Collected data
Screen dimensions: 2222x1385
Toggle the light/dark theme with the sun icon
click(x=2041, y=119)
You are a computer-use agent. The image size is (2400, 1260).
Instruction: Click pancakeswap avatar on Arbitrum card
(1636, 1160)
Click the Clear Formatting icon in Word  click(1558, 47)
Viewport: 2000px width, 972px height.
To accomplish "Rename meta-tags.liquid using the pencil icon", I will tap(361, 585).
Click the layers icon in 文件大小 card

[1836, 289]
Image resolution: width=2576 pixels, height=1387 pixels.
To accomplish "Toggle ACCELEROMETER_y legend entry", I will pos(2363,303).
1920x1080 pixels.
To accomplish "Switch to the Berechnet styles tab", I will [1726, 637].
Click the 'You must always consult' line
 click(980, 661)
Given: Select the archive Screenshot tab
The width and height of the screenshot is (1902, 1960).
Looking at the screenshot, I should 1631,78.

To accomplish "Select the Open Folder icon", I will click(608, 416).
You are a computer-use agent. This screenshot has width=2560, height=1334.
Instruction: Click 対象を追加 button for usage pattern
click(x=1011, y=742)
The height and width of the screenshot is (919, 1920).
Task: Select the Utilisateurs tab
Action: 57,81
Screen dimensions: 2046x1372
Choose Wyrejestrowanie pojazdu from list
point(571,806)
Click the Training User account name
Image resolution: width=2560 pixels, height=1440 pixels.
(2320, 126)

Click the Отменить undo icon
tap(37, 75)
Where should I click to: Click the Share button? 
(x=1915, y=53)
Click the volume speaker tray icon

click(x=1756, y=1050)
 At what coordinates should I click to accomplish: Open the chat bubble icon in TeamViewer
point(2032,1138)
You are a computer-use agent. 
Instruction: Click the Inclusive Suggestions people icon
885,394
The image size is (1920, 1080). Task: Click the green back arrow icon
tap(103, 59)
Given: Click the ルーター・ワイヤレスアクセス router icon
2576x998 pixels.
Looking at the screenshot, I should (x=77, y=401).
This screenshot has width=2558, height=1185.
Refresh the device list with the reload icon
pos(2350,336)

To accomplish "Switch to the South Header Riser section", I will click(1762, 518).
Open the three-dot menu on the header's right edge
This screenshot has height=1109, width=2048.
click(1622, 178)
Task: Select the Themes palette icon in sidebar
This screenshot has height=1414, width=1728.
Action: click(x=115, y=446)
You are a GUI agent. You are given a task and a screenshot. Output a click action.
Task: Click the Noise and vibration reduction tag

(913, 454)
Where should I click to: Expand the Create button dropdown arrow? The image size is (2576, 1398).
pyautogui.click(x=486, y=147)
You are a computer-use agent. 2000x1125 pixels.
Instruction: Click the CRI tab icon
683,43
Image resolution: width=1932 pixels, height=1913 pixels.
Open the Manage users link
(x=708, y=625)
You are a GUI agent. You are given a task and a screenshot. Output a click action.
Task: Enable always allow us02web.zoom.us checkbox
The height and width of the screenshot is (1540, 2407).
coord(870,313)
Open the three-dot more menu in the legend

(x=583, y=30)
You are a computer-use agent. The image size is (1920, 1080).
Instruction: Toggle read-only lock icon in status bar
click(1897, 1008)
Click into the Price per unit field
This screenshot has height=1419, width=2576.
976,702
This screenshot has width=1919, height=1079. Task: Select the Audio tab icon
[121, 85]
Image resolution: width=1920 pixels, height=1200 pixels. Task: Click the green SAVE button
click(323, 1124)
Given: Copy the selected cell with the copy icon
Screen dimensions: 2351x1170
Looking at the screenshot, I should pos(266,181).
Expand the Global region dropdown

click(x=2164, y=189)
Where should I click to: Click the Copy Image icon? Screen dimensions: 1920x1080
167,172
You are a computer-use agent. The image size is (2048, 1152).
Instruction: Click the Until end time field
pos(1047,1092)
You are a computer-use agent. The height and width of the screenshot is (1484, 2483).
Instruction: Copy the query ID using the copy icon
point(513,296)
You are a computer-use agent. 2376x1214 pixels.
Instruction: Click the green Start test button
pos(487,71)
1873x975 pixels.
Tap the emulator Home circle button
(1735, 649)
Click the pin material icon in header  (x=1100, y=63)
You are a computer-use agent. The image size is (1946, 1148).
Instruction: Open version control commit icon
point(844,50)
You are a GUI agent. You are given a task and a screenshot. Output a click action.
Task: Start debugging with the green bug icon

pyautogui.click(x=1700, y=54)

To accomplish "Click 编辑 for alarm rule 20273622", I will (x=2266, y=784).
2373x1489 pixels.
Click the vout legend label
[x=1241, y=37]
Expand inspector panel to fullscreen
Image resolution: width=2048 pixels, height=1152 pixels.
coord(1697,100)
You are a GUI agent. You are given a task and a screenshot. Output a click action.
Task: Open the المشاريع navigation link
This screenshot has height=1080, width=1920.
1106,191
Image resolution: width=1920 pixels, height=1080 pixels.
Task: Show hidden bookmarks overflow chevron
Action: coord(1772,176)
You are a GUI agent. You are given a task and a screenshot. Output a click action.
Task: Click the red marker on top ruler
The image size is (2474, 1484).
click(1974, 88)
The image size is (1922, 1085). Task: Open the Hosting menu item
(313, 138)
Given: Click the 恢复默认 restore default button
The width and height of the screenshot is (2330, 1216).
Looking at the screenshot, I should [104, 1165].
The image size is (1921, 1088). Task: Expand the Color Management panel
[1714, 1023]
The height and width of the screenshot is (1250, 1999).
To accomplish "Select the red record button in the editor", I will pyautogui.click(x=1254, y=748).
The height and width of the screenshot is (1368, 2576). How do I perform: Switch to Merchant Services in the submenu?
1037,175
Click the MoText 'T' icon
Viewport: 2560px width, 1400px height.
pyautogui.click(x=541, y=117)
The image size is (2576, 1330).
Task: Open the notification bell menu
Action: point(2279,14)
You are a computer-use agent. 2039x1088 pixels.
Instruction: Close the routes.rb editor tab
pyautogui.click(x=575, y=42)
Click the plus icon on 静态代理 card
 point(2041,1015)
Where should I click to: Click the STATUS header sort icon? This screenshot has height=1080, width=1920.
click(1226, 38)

Exercise objective:
Restate the data above word for word, omitting nothing.

Output for this task:
Screen dimensions: 2222x1385
Toggle the light/dark theme with the sun icon
click(x=2041, y=119)
You are a computer-use agent. The image size is (2400, 1260).
Instruction: Click pancakeswap avatar on Arbitrum card
(1636, 1160)
Click the Clear Formatting icon in Word  click(1558, 47)
Viewport: 2000px width, 972px height.
To accomplish "Rename meta-tags.liquid using the pencil icon", I will tap(361, 585).
Click the layers icon in 文件大小 card

[1836, 289]
Image resolution: width=2576 pixels, height=1387 pixels.
To accomplish "Toggle ACCELEROMETER_y legend entry", I will pos(2363,303).
1920x1080 pixels.
To accomplish "Switch to the Berechnet styles tab", I will [1726, 637].
Click the 'You must always consult' line
 click(980, 661)
Given: Select the archive Screenshot tab
The width and height of the screenshot is (1902, 1960).
Looking at the screenshot, I should 1631,78.

To accomplish "Select the Open Folder icon", I will click(608, 416).
You are a computer-use agent. This screenshot has width=2560, height=1334.
Instruction: Click 対象を追加 button for usage pattern
click(x=1011, y=742)
The height and width of the screenshot is (919, 1920).
Task: Select the Utilisateurs tab
Action: 57,81
Screen dimensions: 2046x1372
Choose Wyrejestrowanie pojazdu from list
point(571,806)
Click the Training User account name
Image resolution: width=2560 pixels, height=1440 pixels.
(2320, 126)

Click the Отменить undo icon
tap(37, 75)
Where should I click to: Click the Share button? 
(x=1915, y=53)
Click the volume speaker tray icon

click(x=1756, y=1050)
 At what coordinates should I click to accomplish: Open the chat bubble icon in TeamViewer
point(2032,1138)
You are a computer-use agent. 
Instruction: Click the Inclusive Suggestions people icon
885,394
The image size is (1920, 1080). Task: Click the green back arrow icon
tap(103, 59)
Given: Click the ルーター・ワイヤレスアクセス router icon
2576x998 pixels.
Looking at the screenshot, I should (x=77, y=401).
This screenshot has width=2558, height=1185.
Refresh the device list with the reload icon
pos(2350,336)

To accomplish "Switch to the South Header Riser section", I will click(1762, 518).
Open the three-dot menu on the header's right edge
This screenshot has height=1109, width=2048.
click(1622, 178)
Task: Select the Themes palette icon in sidebar
This screenshot has height=1414, width=1728.
Action: click(x=115, y=446)
You are a GUI agent. You are given a task and a screenshot. Output a click action.
Task: Click the Noise and vibration reduction tag

(913, 454)
Where should I click to: Expand the Create button dropdown arrow? The image size is (2576, 1398).
pyautogui.click(x=486, y=147)
You are a computer-use agent. 2000x1125 pixels.
Instruction: Click the CRI tab icon
683,43
Image resolution: width=1932 pixels, height=1913 pixels.
Open the Manage users link
(x=708, y=625)
You are a GUI agent. You are given a task and a screenshot. Output a click action.
Task: Enable always allow us02web.zoom.us checkbox
The height and width of the screenshot is (1540, 2407).
coord(870,313)
Open the three-dot more menu in the legend

(x=583, y=30)
You are a computer-use agent. The image size is (1920, 1080).
Instruction: Toggle read-only lock icon in status bar
click(1897, 1008)
Click into the Price per unit field
This screenshot has height=1419, width=2576.
976,702
This screenshot has width=1919, height=1079. Task: Select the Audio tab icon
[121, 85]
Image resolution: width=1920 pixels, height=1200 pixels. Task: Click the green SAVE button
click(323, 1124)
Given: Copy the selected cell with the copy icon
Screen dimensions: 2351x1170
Looking at the screenshot, I should pos(266,181).
Expand the Global region dropdown

click(x=2164, y=189)
Where should I click to: Click the Copy Image icon? Screen dimensions: 1920x1080
167,172
You are a computer-use agent. The image size is (2048, 1152).
Instruction: Click the Until end time field
pos(1047,1092)
You are a computer-use agent. The height and width of the screenshot is (1484, 2483).
Instruction: Copy the query ID using the copy icon
point(513,296)
You are a computer-use agent. 2376x1214 pixels.
Instruction: Click the green Start test button
pos(487,71)
1873x975 pixels.
Tap the emulator Home circle button
(1735, 649)
Click the pin material icon in header  (x=1100, y=63)
You are a computer-use agent. The image size is (1946, 1148).
Instruction: Open version control commit icon
point(844,50)
You are a GUI agent. You are given a task and a screenshot. Output a click action.
Task: Start debugging with the green bug icon

pyautogui.click(x=1700, y=54)

To accomplish "Click 编辑 for alarm rule 20273622", I will (x=2266, y=784).
2373x1489 pixels.
Click the vout legend label
[x=1241, y=37]
Expand inspector panel to fullscreen
Image resolution: width=2048 pixels, height=1152 pixels.
coord(1697,100)
You are a GUI agent. You are given a task and a screenshot. Output a click action.
Task: Open the المشاريع navigation link
This screenshot has height=1080, width=1920.
1106,191
Image resolution: width=1920 pixels, height=1080 pixels.
Task: Show hidden bookmarks overflow chevron
Action: coord(1772,176)
You are a GUI agent. You are given a task and a screenshot. Output a click action.
Task: Click the red marker on top ruler
The image size is (2474, 1484).
click(1974, 88)
The image size is (1922, 1085). Task: Open the Hosting menu item
(313, 138)
Given: Click the 恢复默认 restore default button
The width and height of the screenshot is (2330, 1216).
Looking at the screenshot, I should [104, 1165].
The image size is (1921, 1088). Task: Expand the Color Management panel
[1714, 1023]
The height and width of the screenshot is (1250, 1999).
To accomplish "Select the red record button in the editor", I will pyautogui.click(x=1254, y=748).
The height and width of the screenshot is (1368, 2576). How do I perform: Switch to Merchant Services in the submenu?
1037,175
Click the MoText 'T' icon
Viewport: 2560px width, 1400px height.
pyautogui.click(x=541, y=117)
The image size is (2576, 1330).
Task: Open the notification bell menu
Action: point(2279,14)
You are a computer-use agent. 2039x1088 pixels.
Instruction: Close the routes.rb editor tab
pyautogui.click(x=575, y=42)
Click the plus icon on 静态代理 card
 point(2041,1015)
Where should I click to: Click the STATUS header sort icon? This screenshot has height=1080, width=1920.
click(1226, 38)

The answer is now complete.